Dlatego potem pojawia się kwestia przebaczenia sobie nawzajem, resetowania, oczyszczania relacji. Ile razy? Jeśli brat twój zawini, upomnij go; jeśli żałuje, przebacz mu. I jeśliby siedem razy na dzień zawinił przeciw tobie i siedem razy zwróciłby się do ciebie, mówiąc: «Żałuję tego», przebacz mu. Resetuj. Święty Paweł powie w innym miejscu: Przebaczajcie sobie nawzajem, tak jak i Bóg wam przebaczył. Żebrałaś o miłosierdzie? Otrzymałaś je w twoich potwornych zgorszeniach, w miejscu, gdzie zachowałaś się skandalicznie, gdy zabrałeś komuś niewinność? Po co to? Po to, żeby przyjąć przebaczenie sobie i przekazać je temu, kto zawinił przeciw tobie. To są naczynia połączone. To działa. To wtedy daje moc, realny osąd rzeczywistości. To sprawia, że nie gorszymy się tak szybko czyimiś sytuacjami i nie mówimy: Ojej, jak mogłeś? Nie. Jeżeli mamy świadomość, to nie będzie takich zawołań. W Jezusie, który zna nas dogłębnie i nie potrzebuje, żeby ktoś Mu o nas mówił, nie ma zgorszenia nami. On się nami nie zgorszy. Oddał życie za wszystkie nasze grzechy, ale oddał po to, żebyśmy to życie przyjmowali, przyjmowali przebaczenie i przekazywali je dalej.
Apostołowie, najwyraźniej wystraszeni takimi wymogami, które Jezus stawia, zszokowani tym, co słyszą, a jednocześnie pragnący iść za Jezusem, no bo gdzie pójdą, proszą Go: Przymnóż nam wiary. Jezus wyczuwa, że jest to trafiona w sedno prośba, bez której właściwie nie powinniśmy zaczynać dnia – tak jak bez egzorcyzmu, tak też bez prośby o wiarę. To tak, jakby iść na wielki zakupy świąteczne i wziąć ze sobą złotówkę. Wyrusza się w dzień bez przygotowania. Przymnóż nam wiary. – To jest istota. Jezus wyczuwając tę kwestię mówi: Gdybyście mieli wiarę jak ziarnko gorczycy, naprawdę niewiele potrzeba, jeśli chodzi o wiarę, akt wiary, powiedzielibyście tej morwie: «Wyrwij się z korzeniem i przesadź się w morze», a byłaby wam posłuszna. Rzeczy niemożliwe stają się możliwe dla tego, kto wierzy. Wszystko jest możliwe dla tego, kto wierzy. Sprawiedliwy, ten, który właściwie ocenia relacje, bo przyjął przebaczenie i przekazuje je, z wiary żyje.

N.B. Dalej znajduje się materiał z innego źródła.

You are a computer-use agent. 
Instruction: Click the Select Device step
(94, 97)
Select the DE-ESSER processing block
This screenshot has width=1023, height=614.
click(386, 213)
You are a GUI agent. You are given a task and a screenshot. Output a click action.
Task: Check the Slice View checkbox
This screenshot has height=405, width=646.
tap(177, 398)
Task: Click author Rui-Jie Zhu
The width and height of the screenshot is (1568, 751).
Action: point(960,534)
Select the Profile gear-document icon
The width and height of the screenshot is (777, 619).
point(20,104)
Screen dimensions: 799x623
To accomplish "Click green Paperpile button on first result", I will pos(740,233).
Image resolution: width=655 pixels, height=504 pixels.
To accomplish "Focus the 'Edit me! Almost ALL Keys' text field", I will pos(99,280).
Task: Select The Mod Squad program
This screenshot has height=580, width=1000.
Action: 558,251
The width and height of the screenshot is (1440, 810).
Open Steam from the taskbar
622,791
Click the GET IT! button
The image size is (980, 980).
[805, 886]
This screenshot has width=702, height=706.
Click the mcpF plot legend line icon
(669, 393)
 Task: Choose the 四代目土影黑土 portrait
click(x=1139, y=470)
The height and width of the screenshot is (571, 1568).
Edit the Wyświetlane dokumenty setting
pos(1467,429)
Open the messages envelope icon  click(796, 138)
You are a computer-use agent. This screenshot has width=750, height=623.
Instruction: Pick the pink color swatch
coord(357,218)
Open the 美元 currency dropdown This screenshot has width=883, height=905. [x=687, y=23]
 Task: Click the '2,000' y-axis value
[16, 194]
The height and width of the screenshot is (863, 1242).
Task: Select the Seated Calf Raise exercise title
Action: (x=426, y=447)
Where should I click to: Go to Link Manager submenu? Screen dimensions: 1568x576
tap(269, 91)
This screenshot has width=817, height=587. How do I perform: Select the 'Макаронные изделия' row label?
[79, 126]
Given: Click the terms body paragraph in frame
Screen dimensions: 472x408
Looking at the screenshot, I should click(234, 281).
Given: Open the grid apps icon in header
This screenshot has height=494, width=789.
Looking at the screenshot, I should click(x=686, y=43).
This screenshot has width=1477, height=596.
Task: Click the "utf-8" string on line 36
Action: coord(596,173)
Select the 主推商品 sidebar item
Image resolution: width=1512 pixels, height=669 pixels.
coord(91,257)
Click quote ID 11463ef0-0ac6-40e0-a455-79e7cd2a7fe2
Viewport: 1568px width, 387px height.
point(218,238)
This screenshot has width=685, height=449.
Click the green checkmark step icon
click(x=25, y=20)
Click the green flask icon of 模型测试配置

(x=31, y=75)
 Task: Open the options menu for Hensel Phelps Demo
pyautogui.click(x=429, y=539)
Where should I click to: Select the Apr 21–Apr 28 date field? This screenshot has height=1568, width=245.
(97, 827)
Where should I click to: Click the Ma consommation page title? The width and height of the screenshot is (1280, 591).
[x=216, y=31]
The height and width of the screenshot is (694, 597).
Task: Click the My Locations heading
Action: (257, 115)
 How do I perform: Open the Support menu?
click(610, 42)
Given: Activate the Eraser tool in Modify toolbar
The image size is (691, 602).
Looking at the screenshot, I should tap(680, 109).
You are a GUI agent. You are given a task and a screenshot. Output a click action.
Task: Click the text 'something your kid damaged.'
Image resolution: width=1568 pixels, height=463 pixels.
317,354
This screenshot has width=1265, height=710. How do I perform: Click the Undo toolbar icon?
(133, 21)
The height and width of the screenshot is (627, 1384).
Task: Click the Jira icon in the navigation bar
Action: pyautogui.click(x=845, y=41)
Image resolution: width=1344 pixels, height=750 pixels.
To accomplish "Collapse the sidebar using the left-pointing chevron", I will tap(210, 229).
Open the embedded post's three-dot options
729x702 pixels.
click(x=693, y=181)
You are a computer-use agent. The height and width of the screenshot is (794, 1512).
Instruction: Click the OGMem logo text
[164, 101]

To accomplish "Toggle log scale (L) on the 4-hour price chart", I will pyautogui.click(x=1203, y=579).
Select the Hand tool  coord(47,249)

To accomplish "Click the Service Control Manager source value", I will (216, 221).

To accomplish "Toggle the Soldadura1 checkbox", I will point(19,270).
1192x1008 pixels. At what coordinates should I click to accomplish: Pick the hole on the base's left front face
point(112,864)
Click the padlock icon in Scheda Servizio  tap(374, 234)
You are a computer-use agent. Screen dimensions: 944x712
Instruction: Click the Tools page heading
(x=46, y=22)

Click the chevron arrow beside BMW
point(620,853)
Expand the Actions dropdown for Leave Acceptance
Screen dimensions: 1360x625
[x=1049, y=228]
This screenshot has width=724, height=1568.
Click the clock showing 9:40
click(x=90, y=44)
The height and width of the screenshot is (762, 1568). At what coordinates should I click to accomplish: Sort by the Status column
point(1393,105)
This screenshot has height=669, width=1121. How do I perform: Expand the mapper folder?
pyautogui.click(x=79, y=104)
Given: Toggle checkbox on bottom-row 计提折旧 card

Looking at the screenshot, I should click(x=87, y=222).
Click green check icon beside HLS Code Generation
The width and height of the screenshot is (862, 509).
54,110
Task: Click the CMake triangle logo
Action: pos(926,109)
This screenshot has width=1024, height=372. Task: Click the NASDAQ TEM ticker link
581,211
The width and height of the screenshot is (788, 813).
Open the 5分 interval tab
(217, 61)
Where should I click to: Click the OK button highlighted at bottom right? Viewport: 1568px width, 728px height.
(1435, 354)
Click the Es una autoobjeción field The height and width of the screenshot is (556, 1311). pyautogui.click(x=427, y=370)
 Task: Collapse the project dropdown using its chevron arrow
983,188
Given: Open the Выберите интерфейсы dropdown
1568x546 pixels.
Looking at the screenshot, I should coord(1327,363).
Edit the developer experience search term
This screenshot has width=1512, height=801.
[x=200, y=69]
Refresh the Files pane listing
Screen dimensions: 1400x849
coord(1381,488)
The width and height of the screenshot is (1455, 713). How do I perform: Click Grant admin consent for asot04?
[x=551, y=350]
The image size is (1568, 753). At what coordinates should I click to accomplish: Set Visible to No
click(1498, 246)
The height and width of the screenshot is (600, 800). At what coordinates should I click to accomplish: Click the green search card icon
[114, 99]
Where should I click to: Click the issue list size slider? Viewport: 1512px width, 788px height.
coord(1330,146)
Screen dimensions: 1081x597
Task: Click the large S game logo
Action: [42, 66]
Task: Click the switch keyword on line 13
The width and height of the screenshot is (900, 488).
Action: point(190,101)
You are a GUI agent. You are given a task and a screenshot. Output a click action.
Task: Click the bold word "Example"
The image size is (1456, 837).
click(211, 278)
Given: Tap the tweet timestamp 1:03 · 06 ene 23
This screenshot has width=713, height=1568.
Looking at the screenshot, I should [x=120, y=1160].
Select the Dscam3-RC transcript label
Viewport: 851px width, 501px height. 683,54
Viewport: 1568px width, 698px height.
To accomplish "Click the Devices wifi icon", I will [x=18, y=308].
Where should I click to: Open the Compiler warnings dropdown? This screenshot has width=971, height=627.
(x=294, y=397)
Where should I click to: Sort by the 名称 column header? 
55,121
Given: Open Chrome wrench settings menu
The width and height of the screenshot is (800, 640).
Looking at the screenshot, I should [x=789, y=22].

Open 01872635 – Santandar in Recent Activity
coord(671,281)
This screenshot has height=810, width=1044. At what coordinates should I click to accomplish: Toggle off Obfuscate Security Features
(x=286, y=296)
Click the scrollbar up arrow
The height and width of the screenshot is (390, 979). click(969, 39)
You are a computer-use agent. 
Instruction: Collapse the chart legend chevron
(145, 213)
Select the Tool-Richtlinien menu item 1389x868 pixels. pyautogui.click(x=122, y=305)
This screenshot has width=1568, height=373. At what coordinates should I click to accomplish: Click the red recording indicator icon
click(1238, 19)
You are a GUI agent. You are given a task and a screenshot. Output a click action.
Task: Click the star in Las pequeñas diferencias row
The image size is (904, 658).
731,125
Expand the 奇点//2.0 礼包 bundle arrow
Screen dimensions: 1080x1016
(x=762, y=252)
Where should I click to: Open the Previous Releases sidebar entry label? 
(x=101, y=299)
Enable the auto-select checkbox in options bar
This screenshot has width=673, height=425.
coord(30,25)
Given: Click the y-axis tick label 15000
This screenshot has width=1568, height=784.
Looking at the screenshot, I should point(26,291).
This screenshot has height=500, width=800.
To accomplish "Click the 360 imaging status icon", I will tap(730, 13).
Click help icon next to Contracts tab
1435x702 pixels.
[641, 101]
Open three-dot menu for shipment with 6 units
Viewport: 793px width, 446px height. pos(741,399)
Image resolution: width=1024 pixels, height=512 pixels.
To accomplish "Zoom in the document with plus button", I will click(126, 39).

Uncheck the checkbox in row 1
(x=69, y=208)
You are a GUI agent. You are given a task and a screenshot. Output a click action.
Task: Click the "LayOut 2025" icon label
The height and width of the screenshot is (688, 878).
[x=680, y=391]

Dziękujmy dobremu Panu, że całą mocą i przychylnością ogarnia nas w tym słowie, że kieruje do nas wymagania, wcześnie posławszy moc Ducha, łaskę. Do Pana należy ziemia i wszystko, co ją napełnia, świat i jego mieszkańcy. Pełna jest ziemia Twojej łaski. Dziękujmy Mu za to i prośmy, żebyśmy przyjmowali tę łaskę, żebyśmy nie reżyserowali sobie po swojemu scenariuszy trudności i nie mówili: Boże, jak ja to zrobię? Jak ja tu jej przebaczę? Jak ja kolejny raz wyciągnę rękę? Nie skupiajmy się na trudzie, ale na łasce, której moc jest wszechogarniająca, zaskakująca. Dzięki niej rzeczy niemożliwe stają się możliwe.